An alternative interpretation of the increased probability of generating a habitual error is that habitual preparation became more likely to occur. Our initial model considered habitual response preparation as an all-or-nothing process – a habitual response is always prepared when available (i.e. when response time is greater than T_A and less than T_B). However, we also considered a model in which habitual preparation of the originally practiced mapping might occur with a variable probability ρ_A, which could be construed as the ‘strength’ of the habit. Under this model, with a strong habit (ρ_A = 0), the originally practiced mapping would be reliably prepared every time a particular stimulus is presented. With no habit (ρ_A = 0), the originally practiced mapping is never prepared. With an intermediate habit (e.g. 0 < ρ_A < 1) the originally practiced mapping might be prepared on only a subset of trials. Practice may increase the probability of habitual response preparation occurring at all in a given trial, i.e. strengthening the habit. We fit this model to pooled data at the group level, finding that this probabilistic habit model better explained the data than the original habit model for both the 4-day condition (ΔAIC = 10.4) and the 20-day condition (ΔAIC = 11.7). However, we noted that this superior fit at the group level may not have been due to individual participants probabilistically preparing habitual responses (i.e. engaging in habitual preparation only in a subset of trials), but could instead be attributable to the group data containing a mixture of habitual and non-habitual participants. Fits to individual participants showed that the probabilistic habit model (ρ_A ∊ [0,1]) better accounted for the 4-day practice condition data in only 4/22 participants, compared to 12/22 for the original habit model (ρ_A = 1), and 6/22 for the no-habit model (ρ_A = 0). In the 20-day practice group, the original habit model (ρ_A = 1) best explained the data for all 14 participants. Our results therefore offered strongest support for the interpretation that habit formation is a discrete, all-or-nothing process.

In summary, Experiment 2 illustrates that extensive practice led to more overt habitual behavior. This effect occurred because well-practiced participants tended to respond at shorter latencies and could prepare the habitual response more rapidly, rather than habitual preparation itself becoming more likely to occur in any given trial.

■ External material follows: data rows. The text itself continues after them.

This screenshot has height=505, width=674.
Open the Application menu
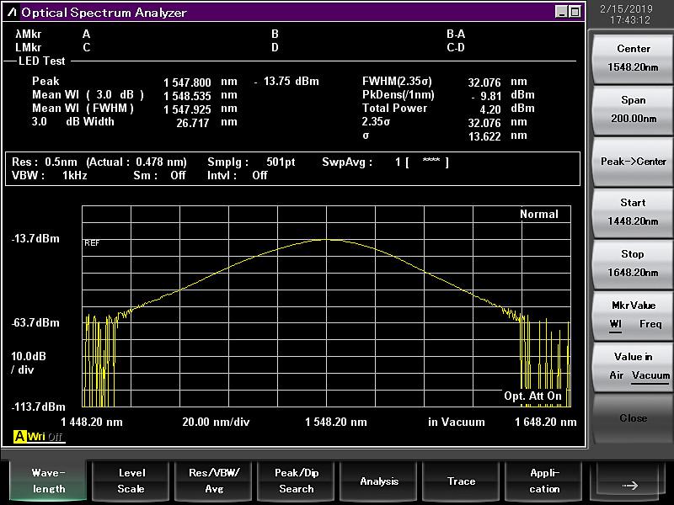(544, 481)
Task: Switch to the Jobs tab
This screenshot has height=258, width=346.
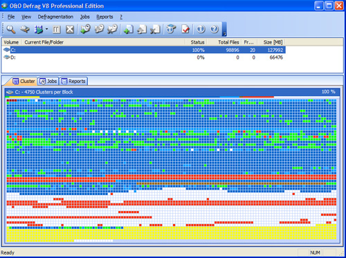Action: coord(48,81)
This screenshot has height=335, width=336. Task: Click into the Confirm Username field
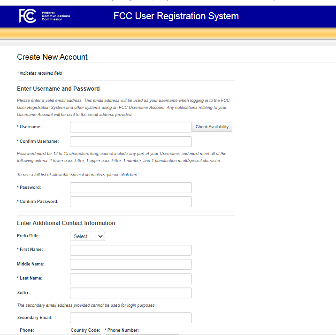(x=130, y=141)
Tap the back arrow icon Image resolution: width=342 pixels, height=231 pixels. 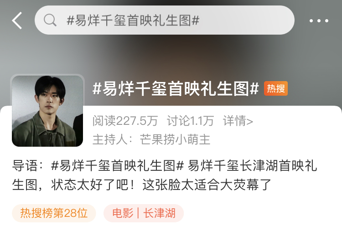coord(17,21)
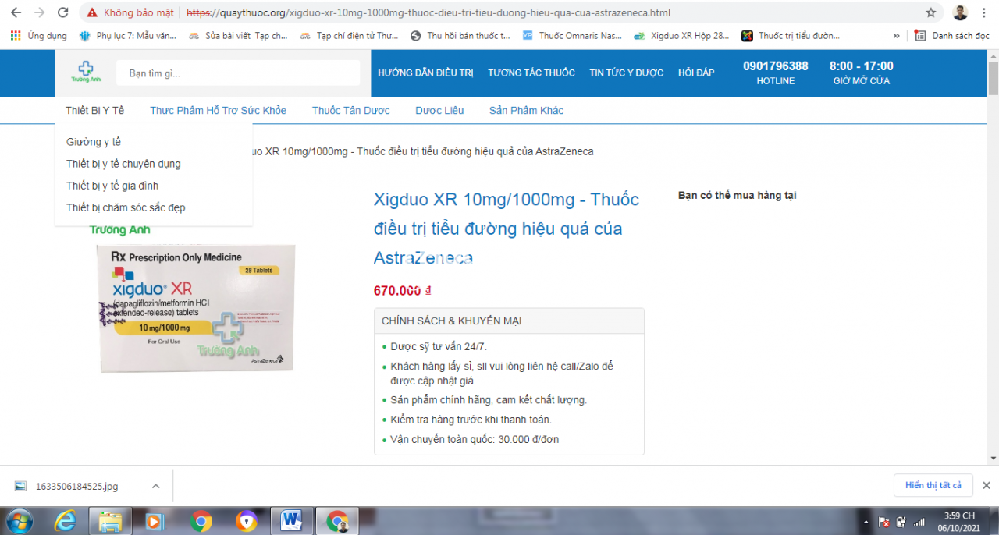Click the Hiển thị tất cả button

(x=933, y=485)
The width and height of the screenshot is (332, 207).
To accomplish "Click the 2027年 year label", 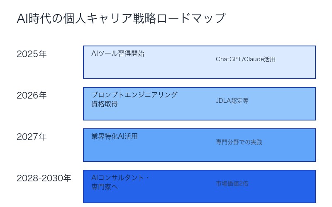I will tap(32, 137).
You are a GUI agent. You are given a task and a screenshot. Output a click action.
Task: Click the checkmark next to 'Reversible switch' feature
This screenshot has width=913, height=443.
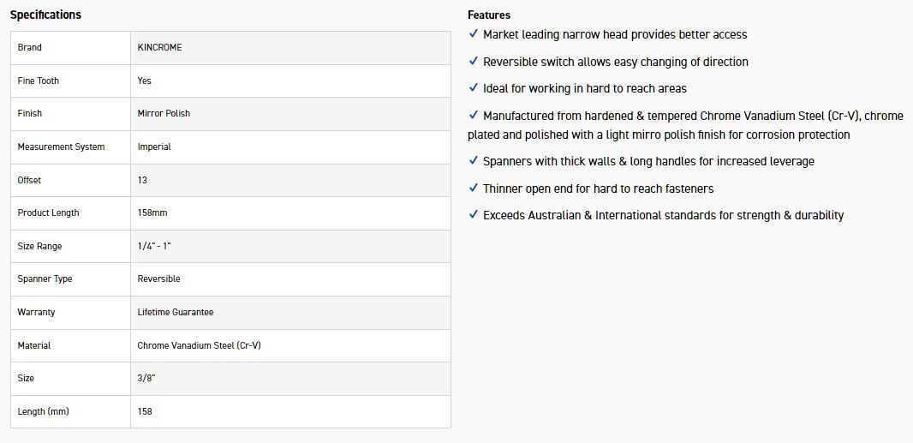click(x=474, y=62)
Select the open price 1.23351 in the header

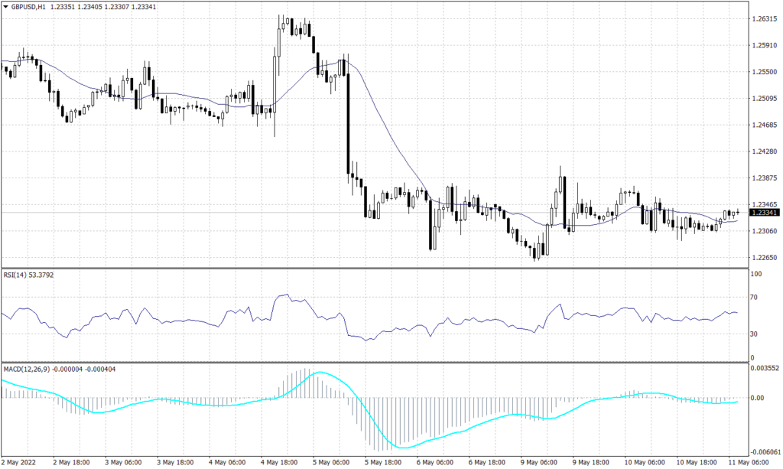62,7
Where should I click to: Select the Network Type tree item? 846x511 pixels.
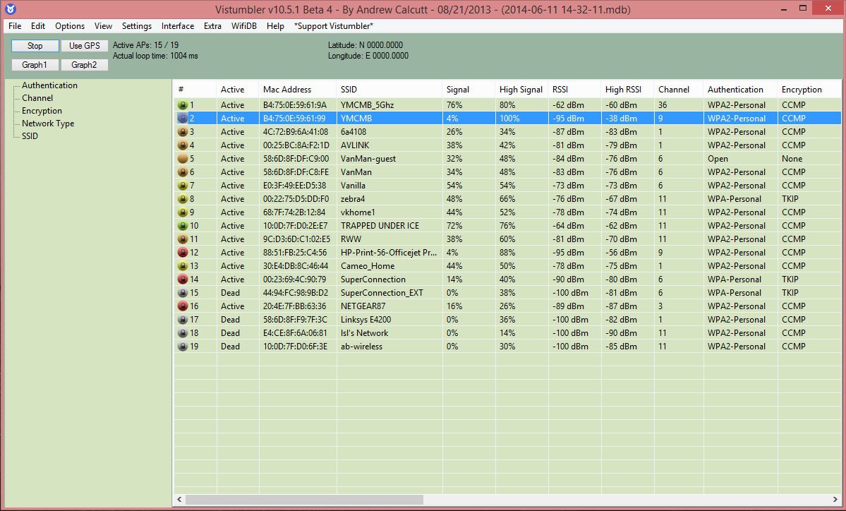click(x=47, y=124)
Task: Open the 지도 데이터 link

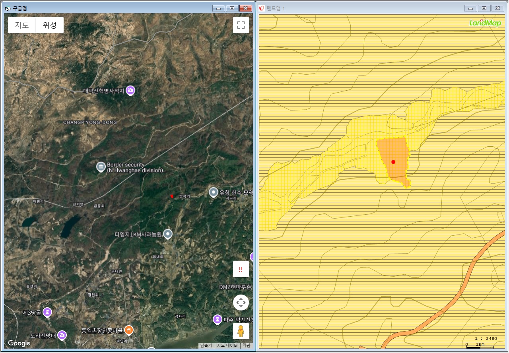Action: [x=227, y=345]
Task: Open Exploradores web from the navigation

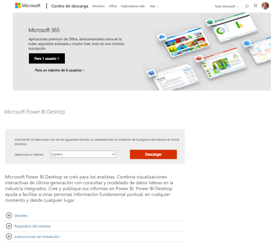Action: [x=132, y=6]
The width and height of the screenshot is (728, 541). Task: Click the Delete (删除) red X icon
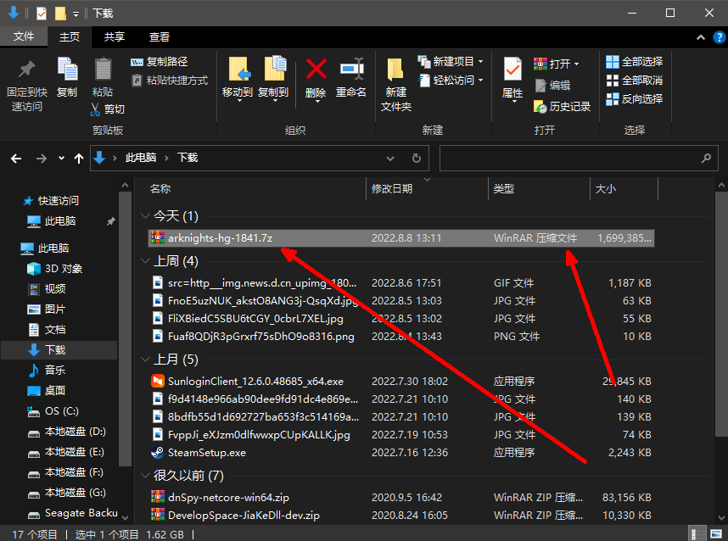click(x=316, y=71)

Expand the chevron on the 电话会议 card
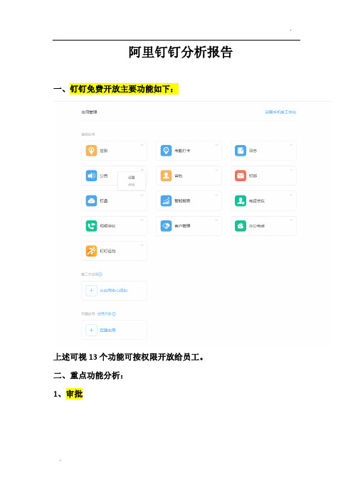[x=291, y=195]
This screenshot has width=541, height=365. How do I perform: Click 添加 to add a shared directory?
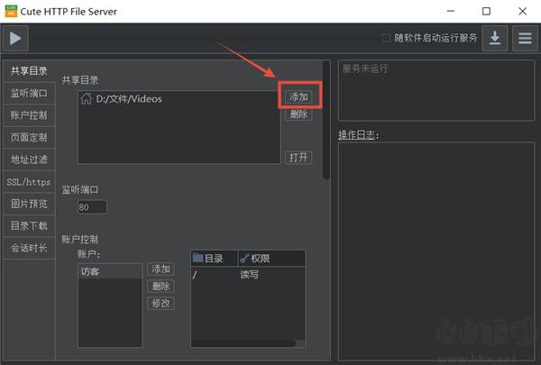(x=298, y=96)
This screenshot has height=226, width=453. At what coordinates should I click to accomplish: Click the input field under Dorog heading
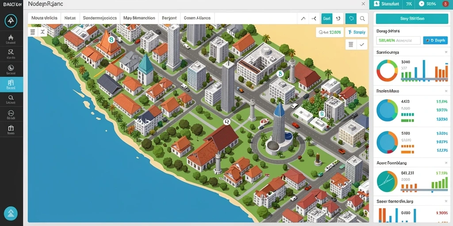[399, 40]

The relative expression of different components of learning has previously been shown to be influenced by limiting cognitive resources^12,13, including the time available to prepare an action^14–18. However, previous research has manipulated preparation time in a relatively simple ‘high-or-low’ manner, or based on spontaneous variations in ‘voluntarily’ selected reaction times. The forced-response paradigm used here allowed us to systematically assess the temporal dynamics of these effects. Examining responses across a continuum allowed us to precisely track the evolving competition between habitual and goal-directed response selection.

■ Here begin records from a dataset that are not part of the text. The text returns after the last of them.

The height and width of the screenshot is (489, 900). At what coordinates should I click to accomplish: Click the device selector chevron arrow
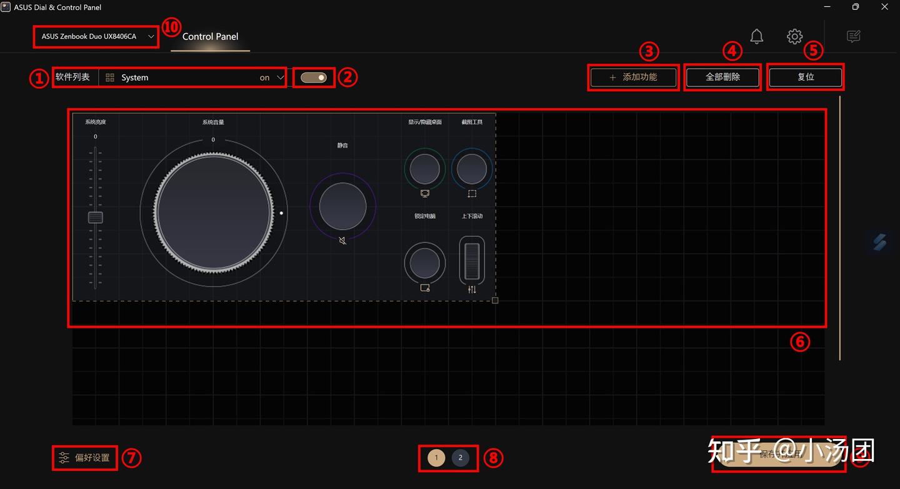click(151, 37)
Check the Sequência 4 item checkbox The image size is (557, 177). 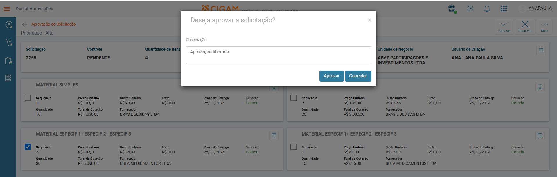294,147
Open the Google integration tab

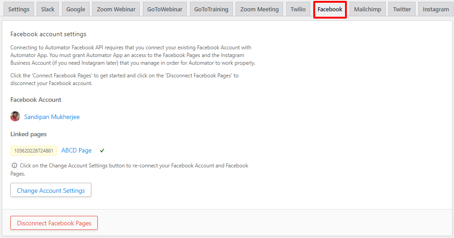click(x=76, y=10)
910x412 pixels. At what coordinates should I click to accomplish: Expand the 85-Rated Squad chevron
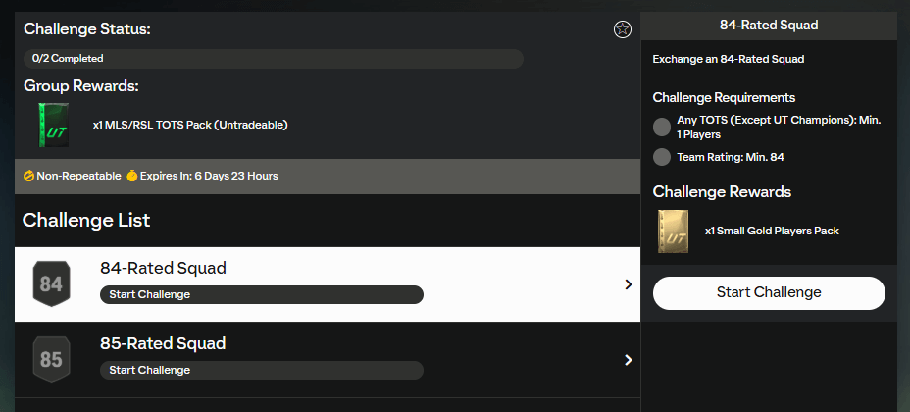pyautogui.click(x=628, y=360)
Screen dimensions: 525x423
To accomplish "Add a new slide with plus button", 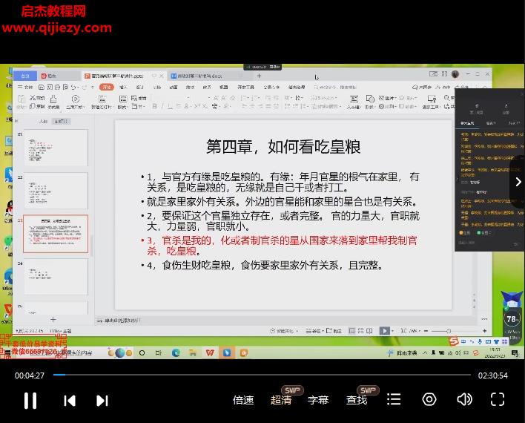I will (53, 320).
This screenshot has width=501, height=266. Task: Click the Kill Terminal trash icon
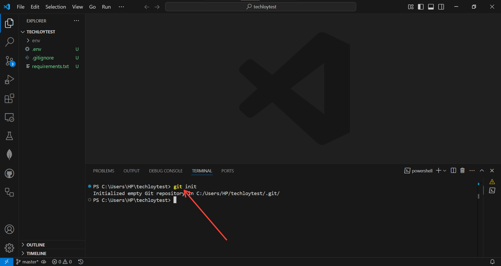(462, 171)
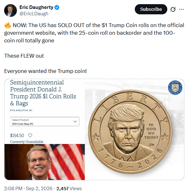The height and width of the screenshot is (194, 188).
Task: Open the gold Trump coin image
Action: point(130,132)
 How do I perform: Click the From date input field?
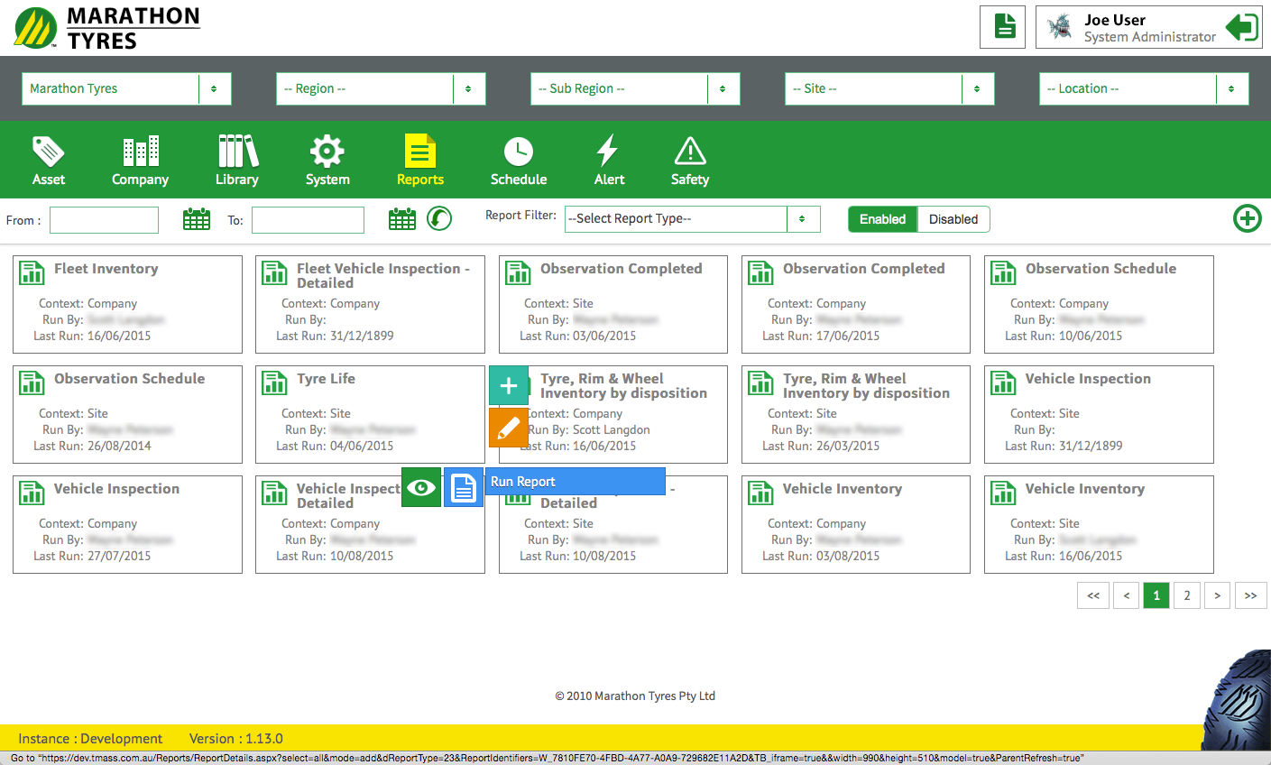(104, 220)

Our results and model clarify the nature of competition between habitual and goal-directed response selection. Although both processes can select specific actions in parallel, they compete for which of these potential responses becomes prepared and ready to execute. This is consistent with the emerging view that, although multiple goals might be entertained in parallel, only a single movement is ever prepared^19,20.

Behavioral and neuroscientific evidence indicates that the preparation and initiation of actions occur separately^8,21. Our results and model support this view, indicating that a response can be habitually selected and prepared, but not immediately expressed, allowing it to later be replaced by a goal-directed response. Importantly, these preparatory events do not directly influence the timing of response initiation, which is thought to be under independent control⁸ and subject to its own use-dependent biases¹¹. Critically, when participants respond with suitably low latencies, they will generate a habitual response. This accounts for the differences in the behavior in criterion test blocks following training. In Experiment 1 participants self-selected relatively long response times; consequently, no habitual responses were apparent. By contrast, in Experiment 2; participants appeared to persist with the low reaction times that had been successful during training blocks, and were therefore more liable to express their habit.

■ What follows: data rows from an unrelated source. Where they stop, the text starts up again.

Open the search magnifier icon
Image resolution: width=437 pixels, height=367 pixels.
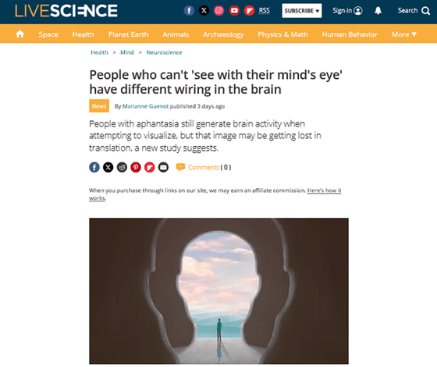[425, 11]
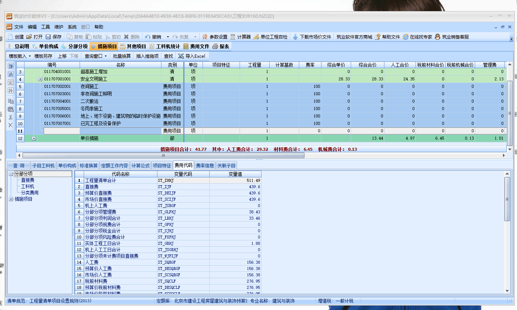Click the 批量换算 button
This screenshot has height=310, width=517.
click(122, 56)
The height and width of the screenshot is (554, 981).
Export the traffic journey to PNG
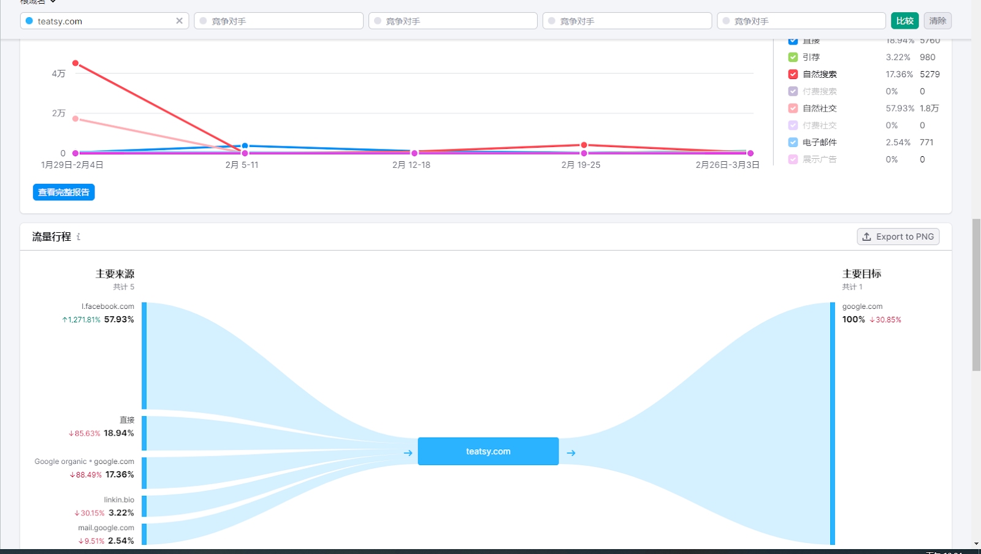click(898, 237)
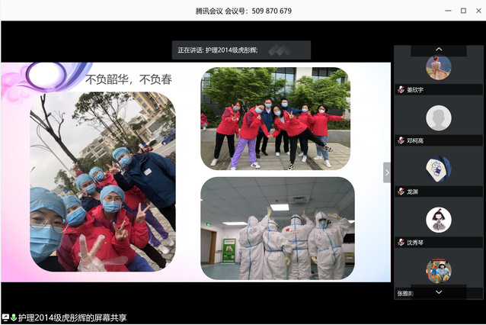The height and width of the screenshot is (325, 486).
Task: Collapse the participant sidebar with side arrow
Action: click(x=386, y=172)
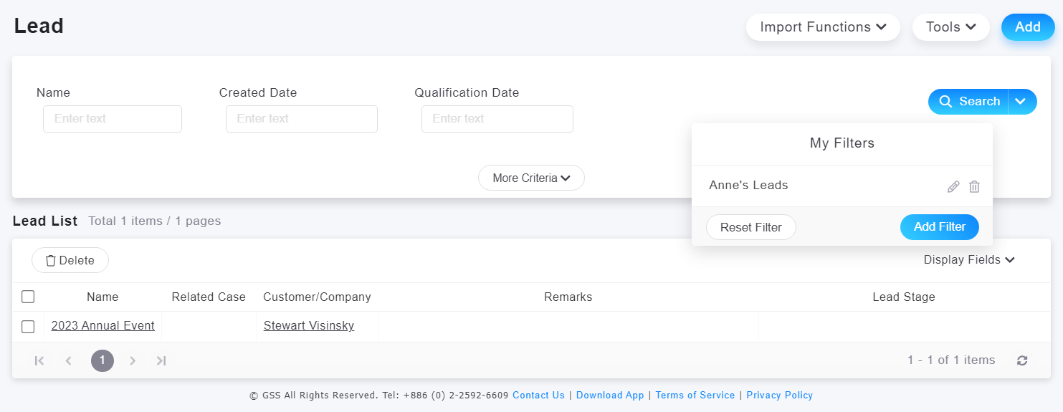Expand More Criteria search options
This screenshot has height=412, width=1063.
531,178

In both experiments, practice enabled participants to generate accurate responses at lower latencies, as reflected in an improved speed-accuracy trade-off (i.e. they became more skilled at the task^22–24). Both skilled and habitual behavior are hallmarks of automatic performance²⁵. Although definitions of automaticity vary, it is typically considered to involve improvements in skill, habitual behavior, and the ability to perform actions with little or no conscious attention^25–27. Notably, our data indicate that skill improved continuously with practice, while the presence of habitual action preparation was better explained as an all-or-nothing phenomenon (see supplementary materials), suggesting a potential dissociation between the processes of skill acquisition and habit formation in automatic behaviour.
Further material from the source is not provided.